Borax is a pretty good buffering and chelating agent, seems to me it works through those properties rather than as a simple mechanical agent.

I know nothing about how borax specifically affects an ant. However, I offer that the affect is not restricted to borax. I also had ants regularly moving along a specific path in my home. I dusted the area with talcum powder and from that moment on, never saw another ant.

By dusting, I mean that I tipped the container upside down, then to a 90 degree angle and squeezed it. The amount of talc that was deposited was nearly invisible and could be mistaken for light dust. One application lasts from Spring until Fall.

Quite a few sites I found allege that the method of action of borax is as a cuticle abrasive, but since they are non-technical I acknowledge they could well be wrong. The most technical article I found says boric acid is a slow-acting stomach poison.

Yes, I noticed that. It’s exactly the sort of disinformation the internet excels at spreading.
Not only is borax a water soluble material, but it’s not even a particularly hard material. It also tends to come in granules that are bigger than say, table salt. If it worked through abrasion, you’d expect salt and sugar to be effective as well, They are not.
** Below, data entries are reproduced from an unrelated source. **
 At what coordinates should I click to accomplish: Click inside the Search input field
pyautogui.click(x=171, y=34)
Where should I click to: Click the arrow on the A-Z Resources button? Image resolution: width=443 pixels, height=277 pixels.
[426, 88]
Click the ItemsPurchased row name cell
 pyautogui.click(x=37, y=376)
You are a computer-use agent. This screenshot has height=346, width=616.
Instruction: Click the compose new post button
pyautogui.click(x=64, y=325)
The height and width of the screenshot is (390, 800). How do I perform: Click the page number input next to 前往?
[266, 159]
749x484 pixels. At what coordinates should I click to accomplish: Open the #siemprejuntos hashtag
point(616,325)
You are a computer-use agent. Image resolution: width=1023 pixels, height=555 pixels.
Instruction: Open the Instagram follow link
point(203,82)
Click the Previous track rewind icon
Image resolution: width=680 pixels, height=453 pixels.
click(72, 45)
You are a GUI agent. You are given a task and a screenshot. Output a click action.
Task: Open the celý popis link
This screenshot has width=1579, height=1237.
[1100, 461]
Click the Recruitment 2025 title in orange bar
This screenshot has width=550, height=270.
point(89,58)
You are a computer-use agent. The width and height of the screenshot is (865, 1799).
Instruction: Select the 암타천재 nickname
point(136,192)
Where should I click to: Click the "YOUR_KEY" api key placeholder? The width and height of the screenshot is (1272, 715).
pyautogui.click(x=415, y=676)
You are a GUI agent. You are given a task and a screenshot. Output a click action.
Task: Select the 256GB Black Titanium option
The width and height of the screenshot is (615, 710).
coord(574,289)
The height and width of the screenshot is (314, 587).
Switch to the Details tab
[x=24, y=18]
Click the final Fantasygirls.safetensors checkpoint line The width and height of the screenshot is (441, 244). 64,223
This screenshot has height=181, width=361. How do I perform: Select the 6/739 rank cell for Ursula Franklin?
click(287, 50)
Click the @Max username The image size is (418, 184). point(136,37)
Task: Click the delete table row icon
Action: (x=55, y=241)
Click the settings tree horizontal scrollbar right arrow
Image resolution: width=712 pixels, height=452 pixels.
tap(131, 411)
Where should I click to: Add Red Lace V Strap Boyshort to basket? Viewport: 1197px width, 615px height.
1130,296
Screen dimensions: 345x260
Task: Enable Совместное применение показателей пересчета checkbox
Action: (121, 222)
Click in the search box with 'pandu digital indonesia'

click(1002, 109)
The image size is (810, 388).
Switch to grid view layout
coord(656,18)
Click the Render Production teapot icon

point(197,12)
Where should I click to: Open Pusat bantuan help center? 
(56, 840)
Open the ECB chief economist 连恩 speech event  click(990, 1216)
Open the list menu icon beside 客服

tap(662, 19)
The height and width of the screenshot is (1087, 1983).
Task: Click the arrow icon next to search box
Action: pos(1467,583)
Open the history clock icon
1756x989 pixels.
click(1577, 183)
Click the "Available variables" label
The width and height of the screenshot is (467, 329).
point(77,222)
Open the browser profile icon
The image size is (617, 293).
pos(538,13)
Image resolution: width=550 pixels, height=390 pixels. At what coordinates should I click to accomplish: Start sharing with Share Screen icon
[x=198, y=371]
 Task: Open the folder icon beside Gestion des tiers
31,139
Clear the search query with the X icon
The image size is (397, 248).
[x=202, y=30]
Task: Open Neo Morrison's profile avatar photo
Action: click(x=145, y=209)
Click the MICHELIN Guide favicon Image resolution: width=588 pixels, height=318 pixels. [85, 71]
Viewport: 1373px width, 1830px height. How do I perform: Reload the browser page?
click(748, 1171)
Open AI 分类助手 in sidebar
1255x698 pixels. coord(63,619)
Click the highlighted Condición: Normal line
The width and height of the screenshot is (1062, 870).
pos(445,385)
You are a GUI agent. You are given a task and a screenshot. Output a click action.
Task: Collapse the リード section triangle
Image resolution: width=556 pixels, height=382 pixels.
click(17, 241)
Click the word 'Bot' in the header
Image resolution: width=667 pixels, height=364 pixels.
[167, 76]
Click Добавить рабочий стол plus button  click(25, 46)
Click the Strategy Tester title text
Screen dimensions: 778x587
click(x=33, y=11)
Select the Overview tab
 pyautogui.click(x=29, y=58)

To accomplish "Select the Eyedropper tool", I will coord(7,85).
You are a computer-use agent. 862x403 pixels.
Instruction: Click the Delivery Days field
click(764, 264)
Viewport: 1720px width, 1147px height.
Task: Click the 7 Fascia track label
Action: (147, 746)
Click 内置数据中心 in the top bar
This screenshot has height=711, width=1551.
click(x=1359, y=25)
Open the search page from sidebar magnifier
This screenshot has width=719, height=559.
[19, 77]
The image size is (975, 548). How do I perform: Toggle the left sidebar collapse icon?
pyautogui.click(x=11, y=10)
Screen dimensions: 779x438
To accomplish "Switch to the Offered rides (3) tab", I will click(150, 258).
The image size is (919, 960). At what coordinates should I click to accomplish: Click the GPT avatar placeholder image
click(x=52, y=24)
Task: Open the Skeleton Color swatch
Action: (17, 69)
If you place some under a stereo microscope you’ll see that it’s packed with 20-mule teams. These wagons run down the ants, scratching up their exoskeletons and causing dessication.

Next week: the truth behind Sea Monkeys’ castles!

My (possibly flawed) understanding is that it chemically dissolves the waxy seals on the joints in the legs and exoskeleton, causing the dessication.

This was in response to the effect of boric acid on cockroaches, but:

There seems to be a consensus that the effect is primarily on the exoskeleton, although the precise means by which the acid damages it seems to be unclear.